▶ Deine Aufgabe:
Schreibe den Artikel über die Klage indonesischer Fischer gegen die Holcim AG weiter, im Anschluss an seinen letzten Satz.

Klimawandel Paragrafen gegen Beton – wieso vier indonesische Fischer den Baustoffgiganten Holcim verklagen

Zementfabrik der Holcim AG
Werk der Holcim AG bei Hannover: Gegen den Schweizer Baustoffproduzenten wurde ein Klageverfahren eingeleitet
© Rust / Imago Images
Es klingt fast absurd, ist seit heute aber Wirklichkeit: Vier Fischer aus Indonesien verklagen die Schweizer Holcim AG. Der Konzern, sagen die Fischer, sei mitverantwortlich für den Klimawandel – und damit für den Untergang ihrer Heimat. Eine exklusive Recherche vom stern und RTL.

Die Wassermassen kommen immer öfter und immer überraschender. Niemand auf der kleinen Insel kann sie voraussehen. Im November 2021 schwappten die bedrohlichen Fluten durch die Häuser, schwemmten Kühlschränke fort und Möbel und versalzten die Brunnen. Die strohgedeckten Sonnendächer, die bunten Boote im Hafen von Pari, danach ein Bild der Verwüstung.

▶ Bereitgestellte Daten:
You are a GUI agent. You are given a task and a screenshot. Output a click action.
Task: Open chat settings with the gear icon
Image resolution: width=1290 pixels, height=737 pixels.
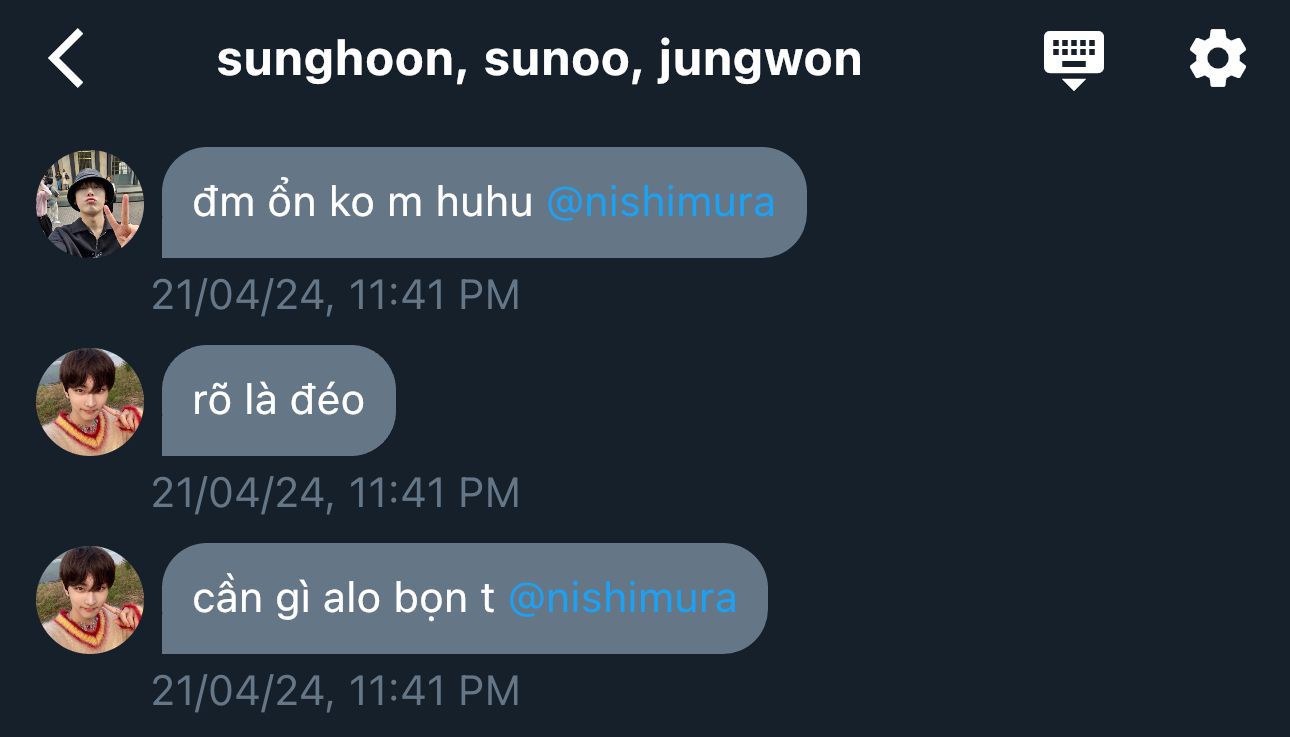1218,59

▶ Ergebnis:
Gerade hatten die Inselbewohner angefangen, das Chaos aufzuräumen, da kam das Wasser zurück. Und wenige Tage später nochmal, in der Nacht vom 4. auf den 5. Dezember. Und Mitte Mai 2022 wieder, damals über drei ganze Tage, und dann am 25. desselben Monats erneut. Der Katastrophenfall ist für die Menschen auf der Insel Pari, gelegen in der Javasee, nur Kilometer vor der indonesischen Hauptstadt, zum Normalfall geworden. "Als ich ein Kind war, da gab es so etwas nicht", sagt der 36-jährige Fischer Edy Mulyono gegenüber RTL/stern. "Es gab nicht solche extremen Wetterphänomene."

Klimawandel: Vier Fischer gegen den größten Zementkonzern der Welt

Wer in Hamburg von der Elbphilharmonie zu den Landungsbrücken läuft, der hätte die Insel Pari bereits von einem bis zum anderen Ende abgeschritten. Knapp zwei Kilometer Fußmarsch. Bald könnte der Spaziergang auf der anderen Seite des Globus noch kürzer werden. Denn Pari versinkt im Meer. Und daran ist auch die Elbphilharmonie schuld, aber dazu später mehr. Eine Fläche, so groß wie acht Fußballfelder, ist auf Pari bereits abgesoffen. Innerhalb von acht Jahren hat die Insel 11 Prozent ihrer Fläche verloren. Schuld ist der Klimawandel.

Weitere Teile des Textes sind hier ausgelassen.